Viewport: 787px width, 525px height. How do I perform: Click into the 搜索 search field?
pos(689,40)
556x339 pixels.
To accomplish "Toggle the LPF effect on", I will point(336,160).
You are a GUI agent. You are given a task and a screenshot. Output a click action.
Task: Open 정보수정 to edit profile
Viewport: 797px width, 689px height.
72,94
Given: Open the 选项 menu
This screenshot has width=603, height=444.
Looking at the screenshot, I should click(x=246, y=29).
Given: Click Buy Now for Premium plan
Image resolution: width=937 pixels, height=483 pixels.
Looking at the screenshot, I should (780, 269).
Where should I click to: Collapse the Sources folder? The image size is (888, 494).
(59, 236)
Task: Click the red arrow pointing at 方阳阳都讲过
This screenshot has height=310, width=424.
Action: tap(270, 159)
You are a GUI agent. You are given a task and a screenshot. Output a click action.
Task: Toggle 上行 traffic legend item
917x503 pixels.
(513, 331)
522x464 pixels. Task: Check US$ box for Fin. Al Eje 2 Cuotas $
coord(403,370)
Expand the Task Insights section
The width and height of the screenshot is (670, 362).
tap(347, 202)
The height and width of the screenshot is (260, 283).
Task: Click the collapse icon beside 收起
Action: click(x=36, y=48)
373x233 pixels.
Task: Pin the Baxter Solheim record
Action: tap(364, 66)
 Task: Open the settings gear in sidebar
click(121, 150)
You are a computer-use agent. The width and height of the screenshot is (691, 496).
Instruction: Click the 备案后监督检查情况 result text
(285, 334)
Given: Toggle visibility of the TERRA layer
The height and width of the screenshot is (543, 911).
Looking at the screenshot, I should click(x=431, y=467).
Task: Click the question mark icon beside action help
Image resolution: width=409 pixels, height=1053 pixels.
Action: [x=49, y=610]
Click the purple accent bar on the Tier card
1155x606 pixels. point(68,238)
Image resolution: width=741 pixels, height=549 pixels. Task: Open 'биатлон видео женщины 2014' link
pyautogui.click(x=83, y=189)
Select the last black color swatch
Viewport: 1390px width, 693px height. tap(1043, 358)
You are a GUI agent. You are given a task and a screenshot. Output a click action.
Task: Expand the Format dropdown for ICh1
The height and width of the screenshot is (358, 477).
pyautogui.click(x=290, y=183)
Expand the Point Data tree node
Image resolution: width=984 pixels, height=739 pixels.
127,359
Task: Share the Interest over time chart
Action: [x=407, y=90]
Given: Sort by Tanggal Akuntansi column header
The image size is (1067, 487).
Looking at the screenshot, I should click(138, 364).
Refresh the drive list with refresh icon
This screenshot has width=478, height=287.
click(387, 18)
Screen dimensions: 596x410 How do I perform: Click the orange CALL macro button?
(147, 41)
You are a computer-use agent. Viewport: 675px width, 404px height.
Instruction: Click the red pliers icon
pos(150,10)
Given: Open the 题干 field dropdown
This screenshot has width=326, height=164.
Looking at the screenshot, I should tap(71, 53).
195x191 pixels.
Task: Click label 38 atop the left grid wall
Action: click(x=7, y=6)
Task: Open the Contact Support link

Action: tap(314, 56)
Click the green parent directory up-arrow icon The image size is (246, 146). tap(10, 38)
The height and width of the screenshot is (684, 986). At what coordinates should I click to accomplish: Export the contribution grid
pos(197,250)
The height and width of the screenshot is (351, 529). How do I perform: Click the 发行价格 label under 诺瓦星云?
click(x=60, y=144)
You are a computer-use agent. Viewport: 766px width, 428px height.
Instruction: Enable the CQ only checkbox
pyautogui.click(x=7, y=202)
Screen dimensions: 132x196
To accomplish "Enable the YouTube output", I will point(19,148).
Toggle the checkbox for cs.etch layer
---
Please return exactly the lines from the first line of the material through the one with "Given: Toggle visibility of the TERRA layer", and no lines after it.

* Answer section *
Viewport: 787px width, 525px height. How do I perform: Click into the 搜索 search field?
pos(689,40)
556x339 pixels.
To accomplish "Toggle the LPF effect on", I will point(336,160).
You are a GUI agent. You are given a task and a screenshot. Output a click action.
Task: Open 정보수정 to edit profile
Viewport: 797px width, 689px height.
72,94
Given: Open the 选项 menu
This screenshot has width=603, height=444.
Looking at the screenshot, I should click(x=246, y=29).
Given: Click Buy Now for Premium plan
Image resolution: width=937 pixels, height=483 pixels.
Looking at the screenshot, I should (780, 269).
Where should I click to: Collapse the Sources folder? The image size is (888, 494).
(59, 236)
Task: Click the red arrow pointing at 方阳阳都讲过
This screenshot has height=310, width=424.
Action: tap(270, 159)
You are a GUI agent. You are given a task and a screenshot. Output a click action.
Task: Toggle 上行 traffic legend item
917x503 pixels.
(513, 331)
522x464 pixels. Task: Check US$ box for Fin. Al Eje 2 Cuotas $
coord(403,370)
Expand the Task Insights section
The width and height of the screenshot is (670, 362).
tap(347, 202)
The height and width of the screenshot is (260, 283).
Task: Click the collapse icon beside 收起
Action: click(x=36, y=48)
373x233 pixels.
Task: Pin the Baxter Solheim record
Action: tap(364, 66)
 Task: Open the settings gear in sidebar
click(121, 150)
You are a computer-use agent. The width and height of the screenshot is (691, 496).
Instruction: Click the 备案后监督检查情况 result text
(285, 334)
Given: Toggle visibility of the TERRA layer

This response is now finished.